● **Exercise directions**
Copy out the text lines of the records below word for word, omitting the pictures.

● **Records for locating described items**
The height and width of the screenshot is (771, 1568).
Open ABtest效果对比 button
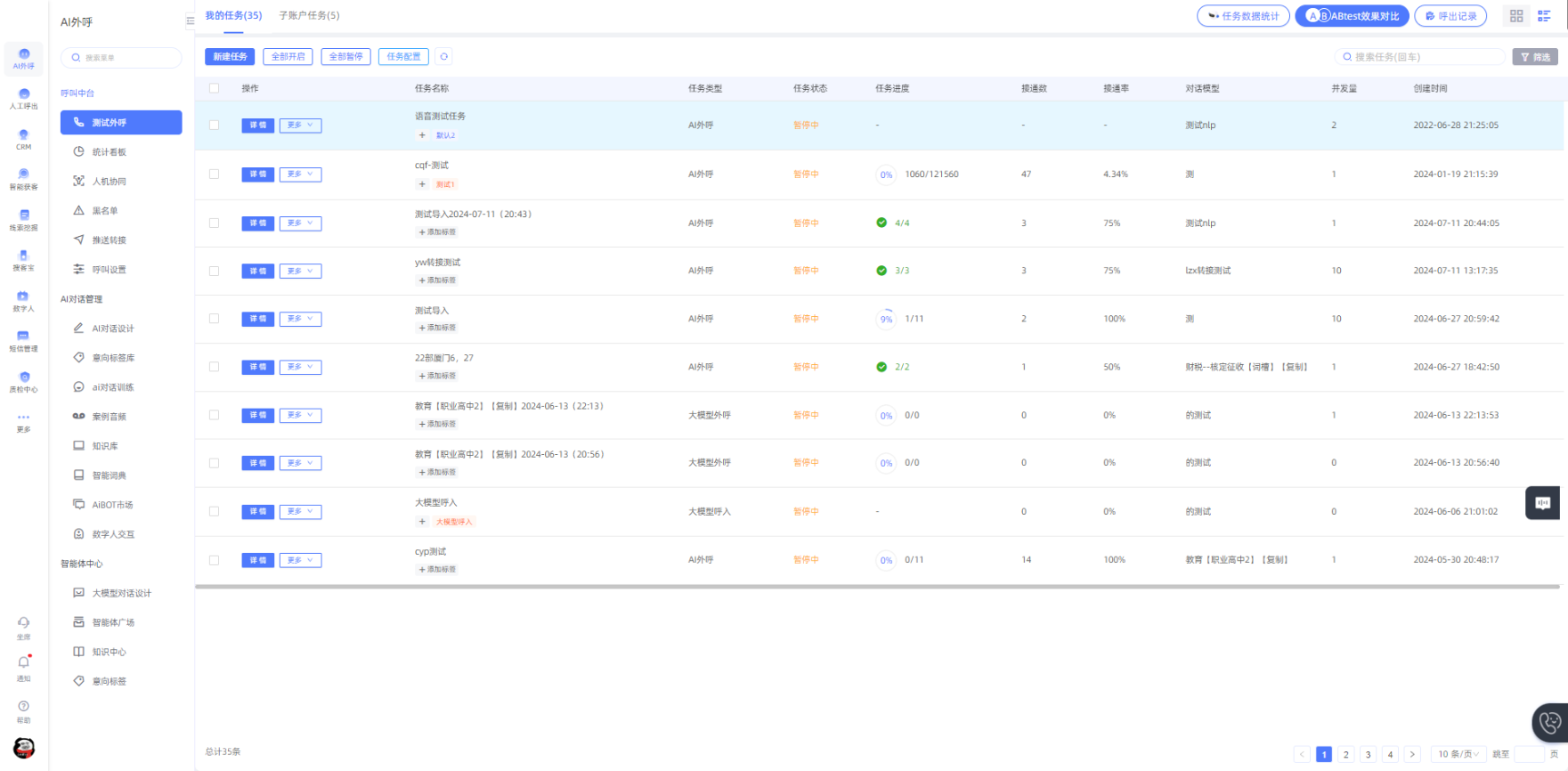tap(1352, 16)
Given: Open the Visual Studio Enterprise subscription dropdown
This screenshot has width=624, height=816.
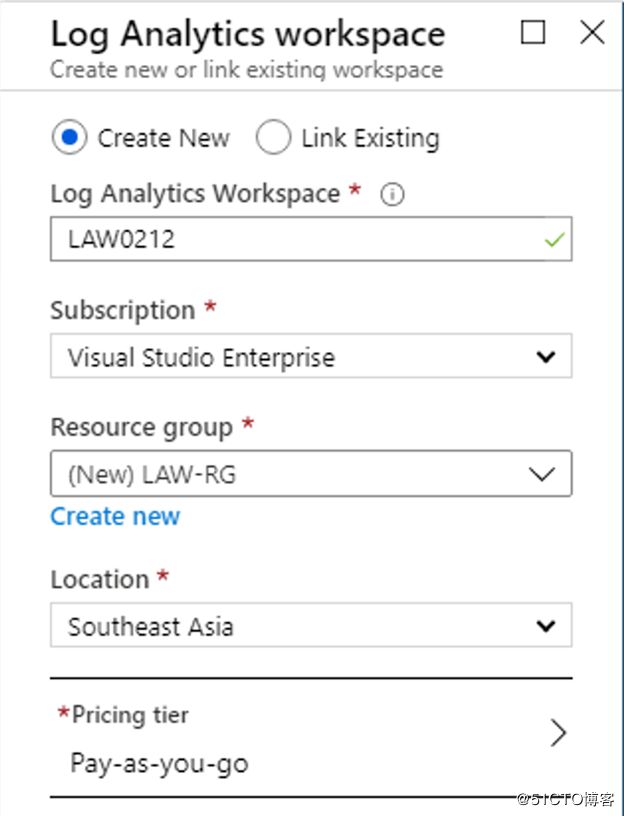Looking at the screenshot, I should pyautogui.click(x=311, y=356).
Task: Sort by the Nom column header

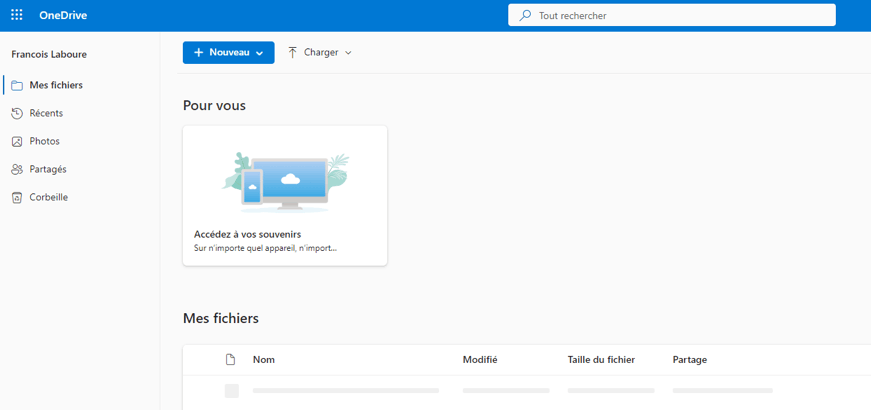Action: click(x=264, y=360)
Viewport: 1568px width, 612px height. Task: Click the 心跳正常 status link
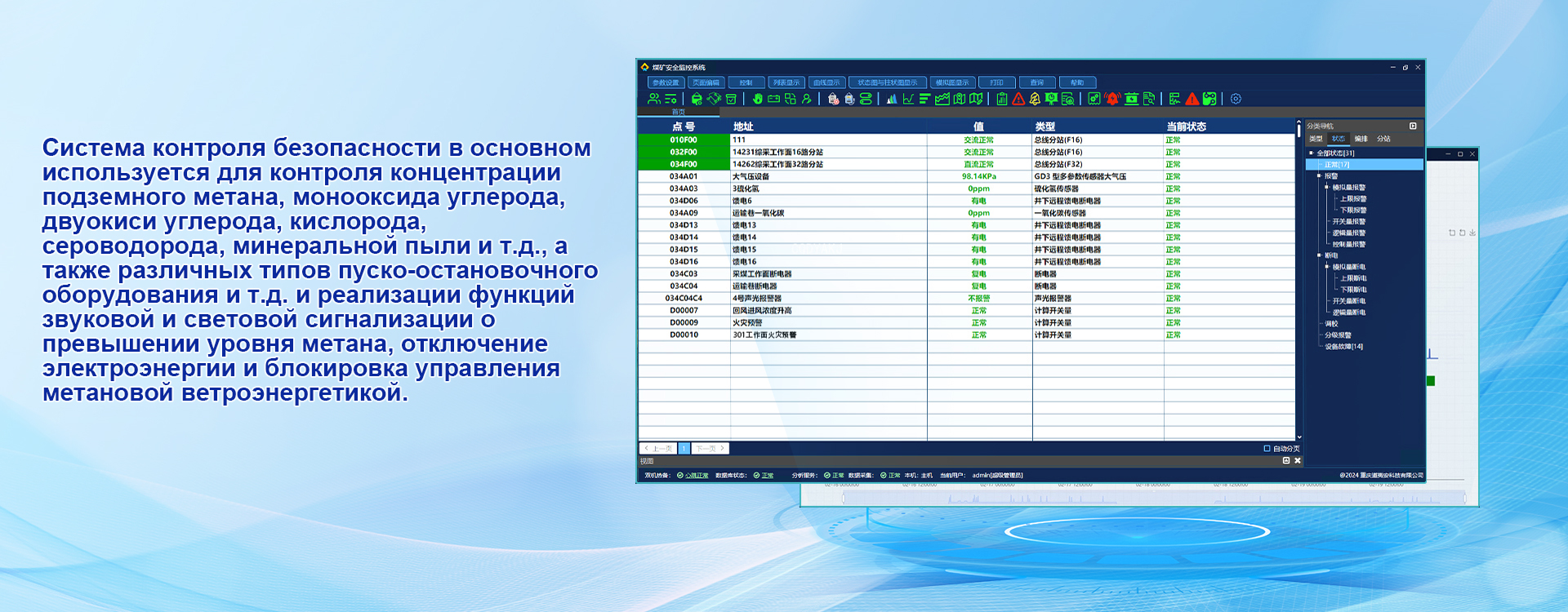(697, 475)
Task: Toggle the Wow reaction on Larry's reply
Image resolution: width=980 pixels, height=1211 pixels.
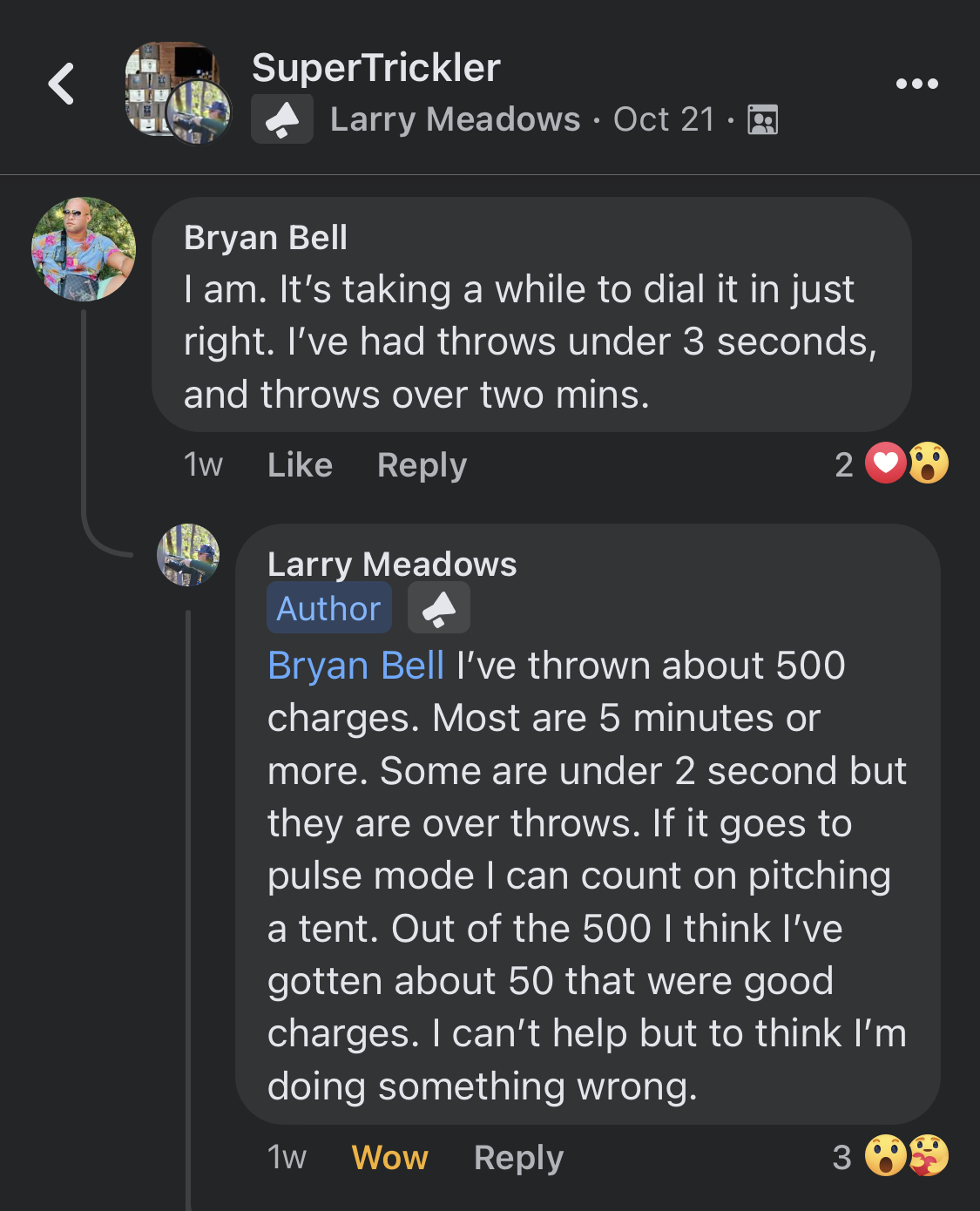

● **Task result**
The height and width of the screenshot is (771, 1568).
Open ABtest效果对比 button
tap(1352, 16)
Given: Open the Visual Studio Enterprise subscription dropdown
This screenshot has width=624, height=816.
Looking at the screenshot, I should pyautogui.click(x=311, y=356).
Task: Sort by the Nom column header

Action: click(x=264, y=360)
Viewport: 1568px width, 612px height. Task: Click the 心跳正常 status link
(697, 475)
Task: Toggle the Wow reaction on Larry's reply
Image resolution: width=980 pixels, height=1211 pixels.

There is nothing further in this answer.